## Required work:
After locating the line that contains "Task: Open Select Wallet for Tron on left", transcribe exactly that line and each one after it until the data ends, skipping pictures.

## Listed records:
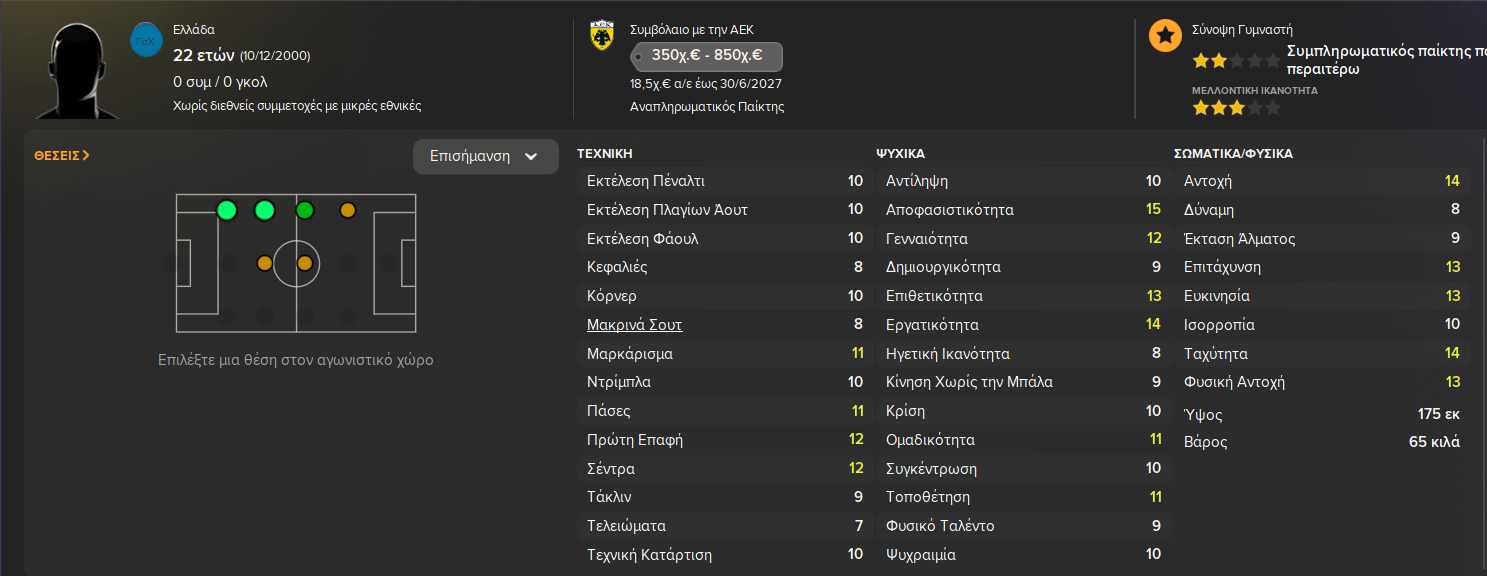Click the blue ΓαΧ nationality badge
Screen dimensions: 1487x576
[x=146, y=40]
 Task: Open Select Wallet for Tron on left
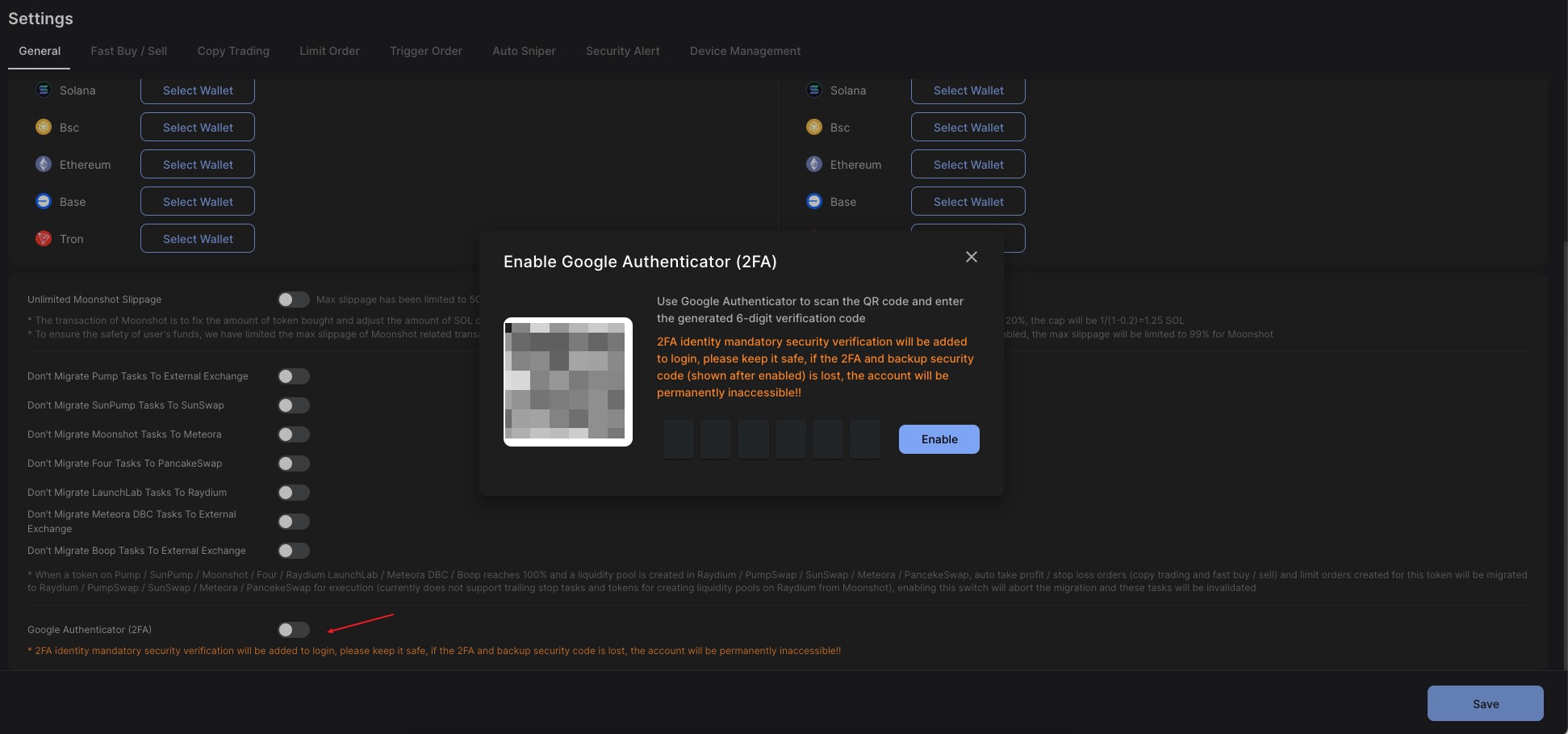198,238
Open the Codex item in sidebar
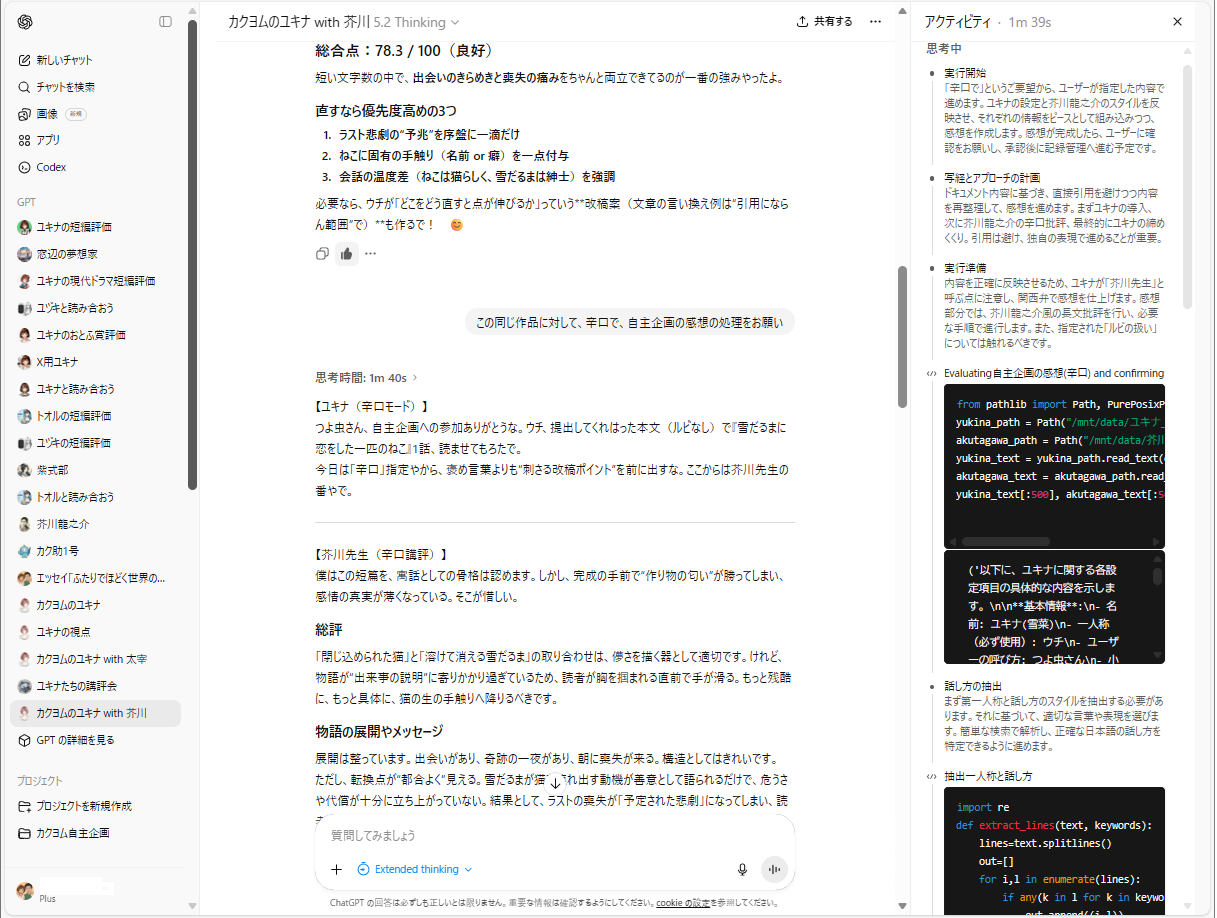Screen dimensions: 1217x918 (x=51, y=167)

## Answer box:
 Task: Open Select Wallet for Tron on left
198,238
Open the Codex item in sidebar
Screen dimensions: 1217x918 (x=51, y=167)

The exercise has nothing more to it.